ECLI:NL:HR:2021:430

Hoge Raad

Datum uitspraak
26 maart 2021
Publicatiedatum
24 maart 2021
Zaaknummer
19/02848
Instantie
Hoge Raad
Type
Uitspraak
Procedures
  • Cassatie
Vindplaatsen
  • Rechtspraak.nl
AI samenvatting door LexboostAutomatisch gegenereerd

Cassatie tegen uitspraak Gerechtshof Den Haag over omzetbelasting 2016

In deze zaak heeft de Hoge Raad op 26 maart 2021 uitspraak gedaan in het cassatieberoep van [X] te [Z] (hierna: belanghebbende) tegen de Staatssecretaris van Financiën. Het beroep in cassatie was gericht tegen de uitspraak van het Gerechtshof Den Haag van 3 mei 2019, met nummer BK-18/01085, die op zijn beurt weer voortvloeide uit een uitspraak van de Rechtbank Den Haag (nr. SGR 18/1661). De zaak betreft een door belanghebbende over het jaar 2016 op aangifte voldaan bedrag aan omzetbelasting.

Belanghebbende, vertegenwoordigd door D.K. Bos, heeft een aantal middelen voorgesteld in het cassatieberoep. De Staatssecretaris, vertegenwoordigd door [P], heeft een verweerschrift ingediend. De Hoge Raad heeft de voorgestelde middelen beoordeeld en geconcludeerd dat deze niet kunnen leiden tot vernietiging van de uitspraak van het Hof. De Hoge Raad heeft in dit geval geen motivering hoeven geven voor zijn oordeel, aangezien de beoordeling van de middelen niet vereist dat er antwoorden worden gegeven op vragen die van belang zijn voor de eenheid of de ontwikkeling van het recht, zoals vermeld in artikel 81, lid 1, van de Wet op de rechterlijke organisatie.

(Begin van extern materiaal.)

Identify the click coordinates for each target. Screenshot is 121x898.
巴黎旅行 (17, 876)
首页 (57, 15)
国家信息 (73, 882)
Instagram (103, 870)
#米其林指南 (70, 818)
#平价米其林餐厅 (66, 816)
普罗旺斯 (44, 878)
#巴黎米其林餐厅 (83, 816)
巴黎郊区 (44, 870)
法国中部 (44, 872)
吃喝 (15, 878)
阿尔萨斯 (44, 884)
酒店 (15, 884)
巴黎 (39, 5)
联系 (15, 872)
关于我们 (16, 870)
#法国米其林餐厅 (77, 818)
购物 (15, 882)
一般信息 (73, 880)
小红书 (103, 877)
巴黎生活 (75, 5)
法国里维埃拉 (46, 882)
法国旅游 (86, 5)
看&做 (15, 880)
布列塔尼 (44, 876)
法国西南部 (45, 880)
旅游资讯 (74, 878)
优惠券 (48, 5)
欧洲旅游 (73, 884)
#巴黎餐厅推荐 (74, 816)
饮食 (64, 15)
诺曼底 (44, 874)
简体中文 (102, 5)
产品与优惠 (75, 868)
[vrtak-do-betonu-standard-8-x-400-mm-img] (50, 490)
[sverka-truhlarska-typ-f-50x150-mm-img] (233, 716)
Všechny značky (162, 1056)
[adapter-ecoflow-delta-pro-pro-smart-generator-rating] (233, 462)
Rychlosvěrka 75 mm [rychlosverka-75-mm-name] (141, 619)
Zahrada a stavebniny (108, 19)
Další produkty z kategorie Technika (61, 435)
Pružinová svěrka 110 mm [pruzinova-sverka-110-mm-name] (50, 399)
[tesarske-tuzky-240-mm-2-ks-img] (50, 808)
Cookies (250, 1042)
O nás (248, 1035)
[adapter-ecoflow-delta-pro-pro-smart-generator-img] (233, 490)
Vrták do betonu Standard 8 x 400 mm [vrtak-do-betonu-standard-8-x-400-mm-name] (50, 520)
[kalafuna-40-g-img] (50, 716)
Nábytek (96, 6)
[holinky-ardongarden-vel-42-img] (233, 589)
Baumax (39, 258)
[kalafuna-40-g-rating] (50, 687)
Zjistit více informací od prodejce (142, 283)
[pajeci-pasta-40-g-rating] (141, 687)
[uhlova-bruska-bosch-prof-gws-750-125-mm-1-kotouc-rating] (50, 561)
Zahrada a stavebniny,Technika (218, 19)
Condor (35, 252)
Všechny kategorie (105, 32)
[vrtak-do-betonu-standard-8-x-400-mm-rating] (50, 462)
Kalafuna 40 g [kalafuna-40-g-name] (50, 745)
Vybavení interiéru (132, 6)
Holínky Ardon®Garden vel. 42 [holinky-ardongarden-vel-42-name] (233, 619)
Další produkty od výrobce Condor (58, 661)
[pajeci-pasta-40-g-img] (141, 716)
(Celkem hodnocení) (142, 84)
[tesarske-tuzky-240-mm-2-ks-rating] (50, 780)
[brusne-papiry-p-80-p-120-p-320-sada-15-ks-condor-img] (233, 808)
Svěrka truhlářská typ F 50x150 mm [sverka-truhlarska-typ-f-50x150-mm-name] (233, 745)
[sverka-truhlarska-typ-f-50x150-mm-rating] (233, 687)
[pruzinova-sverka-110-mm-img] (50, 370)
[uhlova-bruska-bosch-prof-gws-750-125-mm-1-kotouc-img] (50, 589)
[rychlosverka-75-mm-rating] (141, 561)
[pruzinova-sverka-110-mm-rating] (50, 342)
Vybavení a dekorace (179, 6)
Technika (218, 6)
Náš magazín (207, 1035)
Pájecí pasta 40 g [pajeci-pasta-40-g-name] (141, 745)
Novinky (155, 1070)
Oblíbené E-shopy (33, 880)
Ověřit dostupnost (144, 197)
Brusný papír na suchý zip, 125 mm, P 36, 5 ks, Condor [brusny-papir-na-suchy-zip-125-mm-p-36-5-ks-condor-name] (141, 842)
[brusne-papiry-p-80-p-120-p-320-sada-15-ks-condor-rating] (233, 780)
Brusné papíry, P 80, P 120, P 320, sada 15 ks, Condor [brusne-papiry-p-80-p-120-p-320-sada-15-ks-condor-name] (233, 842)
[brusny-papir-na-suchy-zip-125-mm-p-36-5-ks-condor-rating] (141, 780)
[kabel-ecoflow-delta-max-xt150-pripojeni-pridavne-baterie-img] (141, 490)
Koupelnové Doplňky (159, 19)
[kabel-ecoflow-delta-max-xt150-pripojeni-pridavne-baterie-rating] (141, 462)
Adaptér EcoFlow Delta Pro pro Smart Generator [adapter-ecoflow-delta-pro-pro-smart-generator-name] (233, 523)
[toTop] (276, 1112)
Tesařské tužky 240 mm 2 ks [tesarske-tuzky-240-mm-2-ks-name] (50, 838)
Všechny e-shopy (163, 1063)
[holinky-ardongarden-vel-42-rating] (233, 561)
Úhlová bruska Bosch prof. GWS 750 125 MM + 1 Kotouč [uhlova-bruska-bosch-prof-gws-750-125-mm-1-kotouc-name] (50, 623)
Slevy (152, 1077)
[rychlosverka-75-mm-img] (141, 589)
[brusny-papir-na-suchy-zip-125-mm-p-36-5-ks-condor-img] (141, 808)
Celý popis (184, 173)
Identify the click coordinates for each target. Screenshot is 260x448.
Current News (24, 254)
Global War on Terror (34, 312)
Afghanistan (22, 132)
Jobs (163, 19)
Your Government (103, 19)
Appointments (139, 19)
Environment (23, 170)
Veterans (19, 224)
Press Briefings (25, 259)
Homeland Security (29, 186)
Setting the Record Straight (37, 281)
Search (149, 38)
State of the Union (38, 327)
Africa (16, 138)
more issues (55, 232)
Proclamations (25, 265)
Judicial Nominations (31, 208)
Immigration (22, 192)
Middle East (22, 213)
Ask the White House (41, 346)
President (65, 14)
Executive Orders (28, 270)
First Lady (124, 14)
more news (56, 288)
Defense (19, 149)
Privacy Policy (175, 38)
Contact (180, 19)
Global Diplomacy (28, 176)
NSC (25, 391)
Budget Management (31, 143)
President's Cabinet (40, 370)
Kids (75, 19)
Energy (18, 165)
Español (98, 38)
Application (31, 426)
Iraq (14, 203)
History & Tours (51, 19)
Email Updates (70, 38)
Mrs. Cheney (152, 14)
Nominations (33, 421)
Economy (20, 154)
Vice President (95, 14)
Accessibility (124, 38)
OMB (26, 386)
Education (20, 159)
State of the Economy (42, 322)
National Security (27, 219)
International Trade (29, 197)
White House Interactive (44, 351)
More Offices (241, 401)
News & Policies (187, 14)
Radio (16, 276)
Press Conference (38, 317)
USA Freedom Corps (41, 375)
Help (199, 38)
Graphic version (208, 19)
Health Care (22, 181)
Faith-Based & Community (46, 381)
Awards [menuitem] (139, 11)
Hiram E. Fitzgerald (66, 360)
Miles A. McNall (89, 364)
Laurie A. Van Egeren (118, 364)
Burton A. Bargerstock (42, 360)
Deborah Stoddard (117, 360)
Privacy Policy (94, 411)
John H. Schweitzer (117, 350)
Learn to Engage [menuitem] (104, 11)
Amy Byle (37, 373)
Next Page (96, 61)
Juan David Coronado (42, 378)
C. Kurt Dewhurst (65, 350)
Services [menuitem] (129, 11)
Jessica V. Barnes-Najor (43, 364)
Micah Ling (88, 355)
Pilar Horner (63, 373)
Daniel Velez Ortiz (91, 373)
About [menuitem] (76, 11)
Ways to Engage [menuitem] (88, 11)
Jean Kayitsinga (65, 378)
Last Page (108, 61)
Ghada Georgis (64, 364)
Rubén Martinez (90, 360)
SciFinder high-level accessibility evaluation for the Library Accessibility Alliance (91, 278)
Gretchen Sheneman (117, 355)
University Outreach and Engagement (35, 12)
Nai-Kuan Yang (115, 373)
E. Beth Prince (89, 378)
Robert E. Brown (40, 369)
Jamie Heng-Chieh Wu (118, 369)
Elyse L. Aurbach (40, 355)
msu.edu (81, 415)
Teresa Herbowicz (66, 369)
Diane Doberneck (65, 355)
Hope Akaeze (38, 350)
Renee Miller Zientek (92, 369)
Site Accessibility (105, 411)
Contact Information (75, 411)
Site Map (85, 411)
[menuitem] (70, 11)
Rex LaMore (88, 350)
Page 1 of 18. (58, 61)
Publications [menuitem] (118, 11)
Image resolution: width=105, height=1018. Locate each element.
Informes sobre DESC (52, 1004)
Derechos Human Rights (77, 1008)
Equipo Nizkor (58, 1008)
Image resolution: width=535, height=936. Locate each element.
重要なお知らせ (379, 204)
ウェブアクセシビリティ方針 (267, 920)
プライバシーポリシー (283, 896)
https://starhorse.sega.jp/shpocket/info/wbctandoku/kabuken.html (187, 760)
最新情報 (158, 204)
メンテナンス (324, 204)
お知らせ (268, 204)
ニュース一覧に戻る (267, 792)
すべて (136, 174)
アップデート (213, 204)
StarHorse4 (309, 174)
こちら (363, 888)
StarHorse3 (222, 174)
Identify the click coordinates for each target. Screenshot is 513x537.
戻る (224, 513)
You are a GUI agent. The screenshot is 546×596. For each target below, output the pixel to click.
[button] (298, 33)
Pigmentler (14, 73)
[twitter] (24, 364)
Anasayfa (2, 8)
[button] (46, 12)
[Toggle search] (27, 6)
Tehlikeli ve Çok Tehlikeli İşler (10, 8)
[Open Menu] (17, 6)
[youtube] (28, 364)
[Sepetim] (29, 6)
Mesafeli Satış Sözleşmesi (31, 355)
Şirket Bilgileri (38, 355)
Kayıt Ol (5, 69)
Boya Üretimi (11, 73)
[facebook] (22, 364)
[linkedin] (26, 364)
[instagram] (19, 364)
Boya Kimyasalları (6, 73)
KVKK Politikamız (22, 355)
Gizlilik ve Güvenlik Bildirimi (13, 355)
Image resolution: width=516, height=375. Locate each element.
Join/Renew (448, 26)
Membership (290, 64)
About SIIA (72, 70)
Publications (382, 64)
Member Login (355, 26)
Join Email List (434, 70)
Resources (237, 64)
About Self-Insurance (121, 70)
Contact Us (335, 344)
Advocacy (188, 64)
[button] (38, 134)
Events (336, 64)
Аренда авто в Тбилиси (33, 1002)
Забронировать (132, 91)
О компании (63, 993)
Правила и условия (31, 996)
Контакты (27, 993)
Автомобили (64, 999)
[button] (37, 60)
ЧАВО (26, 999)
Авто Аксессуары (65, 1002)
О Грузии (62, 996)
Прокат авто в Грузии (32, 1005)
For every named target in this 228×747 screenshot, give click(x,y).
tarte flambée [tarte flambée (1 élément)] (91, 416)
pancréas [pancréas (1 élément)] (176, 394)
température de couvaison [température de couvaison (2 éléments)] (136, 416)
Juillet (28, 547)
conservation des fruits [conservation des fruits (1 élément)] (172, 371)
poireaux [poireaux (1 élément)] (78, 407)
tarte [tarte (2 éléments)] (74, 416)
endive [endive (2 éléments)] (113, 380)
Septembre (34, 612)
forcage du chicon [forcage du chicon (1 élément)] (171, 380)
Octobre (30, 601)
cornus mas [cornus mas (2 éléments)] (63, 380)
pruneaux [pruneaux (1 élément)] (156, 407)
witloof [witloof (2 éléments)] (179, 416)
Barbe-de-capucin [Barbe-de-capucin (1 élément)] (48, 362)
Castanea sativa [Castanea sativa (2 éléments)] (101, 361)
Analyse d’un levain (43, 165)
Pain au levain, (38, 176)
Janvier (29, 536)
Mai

De Hoge Raad heeft ook geen aanleiding gezien om een veroordeling in de proceskosten uit te spreken. Uiteindelijk heeft de Hoge Raad het beroep in cassatie ongegrond verklaard. Deze uitspraak is gedaan door de vice-president M.E. van Hilten als voorzitter, samen met de raadsheren E.N. Punt en E.F. Faase, en is openbaar uitgesproken op 26 maart 2021.

Uitspraak

HOGE RAAD DER NEDERLANDEN
BELASTINGKAMER
Nummer19/02848
Datum26 maart 2021
ARREST
in de zaak van
[X] te [Z] (hierna: belanghebbende)
tegen
de STAATSSECRETARIS VAN FINANCIËN
op het beroep in cassatie tegen de uitspraak van het Gerechtshof Den Haag van 3 mei 2019, nr. BK-18/01085, op het hoger beroep van belanghebbende tegen een uitspraak van de Rechtbank Den Haag (nr. SGR 18/1661) betreffende een door belanghebbende over het jaar 2016 op aangifte voldaan bedrag aan omzetbelasting.

1.Geding in cassatie

Belanghebbende, vertegenwoordigd door D.K. Bos, heeft tegen de uitspraak van het Hof beroep in cassatie ingesteld en daarbij een aantal middelen voorgesteld.
De Staatssecretaris, vertegenwoordigd door [P] , heeft een verweerschrift ingediend.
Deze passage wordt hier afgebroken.